The second part of our evaluation involves an instrumented gait analysis with high-speed motion capture. The treadmill has 7,000 sensors in the deck of the treadmill and achieves 18 mph. The motion analysis system captures the running motion at 120 frames per second, using a colored-LED tracking system that records and displays body and limb segment motions in real time. From the motion capture, we analyze an additional 30 dependent measures.

I find during this time that patients who participated in physical therapy elsewhere will notice our distinctly different problem-solving techniques.

LER: What are the key indicators from computerized tests?

KJ: Key indicators from the instrumented treadmill that we look for in runners include:

  • foot rotational position at mid-stance
  • step symmetry
  • cadence
  • time in stance
  • center of pressure tracking
  • rearfoot/midfoot/forefoot force and pressure.

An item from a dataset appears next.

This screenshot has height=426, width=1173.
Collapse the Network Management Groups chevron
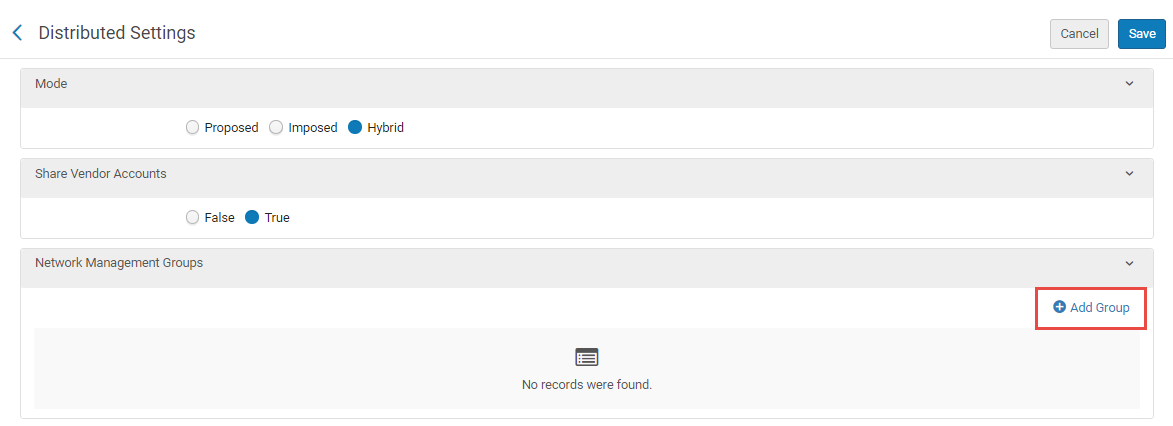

High-speed motion capture recording body position and movement also reveals heel distance from center of mass and tibia angle relative to ground at initial contact; trunk position, hip-knee angle ratios, and ankle dorsiflexion angle at mid-stance; hip, knee, ankle extension angles at terminal stance; and vertical displacement.

LER: How do you use all this information to manage the patient’s condition?

KJ: A lot of information from the comprehensive assessment feeds directly to our management strategy. Using a relatively standardized testing sequence helps identify outlier patterns such as below-target hip strength, asymmetry, low-scoring function movement assessment, cadence below 170 steps per minute, etc.

Early in my career, I took a very biomechanical, manual therapy, and exercise-based approach. With the emergence of anti-gravity treadmills, we began to reintroduce running sooner because we could offload body weight by as much as 80%.

Over time I learned that no matter how complete the physical exam, how flexible and friendly we were with scheduling, or how dazzled patients were with sophisticated gait analysis, clients would still cancel appointments, fail to perform corrective exercises, or disengage from therapy all together. The fix often is not fast enough, and only a minority of patients possess the discipline to carry on for the 6-8 weeks required to increase strength. Patients are not seeking to correct poor mechanics; they seek a solution to the pain that limits their daily and recreational activities.

Today, in addition to a corrective exercise program and manual therapy, we aim to manage the healing transition from inflammation and pain to proliferation and remodeling. We do this by introducing different forms of mechanotransduction such as instrument-assisted soft tissue mobilization and myofascial acoustic compression therapy, followed by a negative pressure decongestion of the fascia and lymphatic system with mechanically assisted manual lymphatic drainage. After facilitating an increase in blood flow to the treatment area and clearing the lymphatic drainage pathway, photo-biostimulation with a super-pulsed laser produces a photochemical reaction resulting in increased release of ATP within the cell to accelerate proliferation for a 24 to 48-hour period following treatment.

This combination of technology and technique sequencing results in a therapeutic foundation that may be treated with dynamic taping techniques, rigid strapping, and/or orthoses as appropriate. This approach of course requires incremental steps of patient education and reflection to allow the patient to relate every aspect of treatment and subsequent progress to the baseline assessment and behaviors, mechanics, or environmental factors that led to the initial breakdown.

Even a systematic advanced approach is not a guarantee for success, but the framework facilitates the dialogue between the physical therapist, physician, surgeon, or podiatrist to ensure the patient is at the center of our care plan.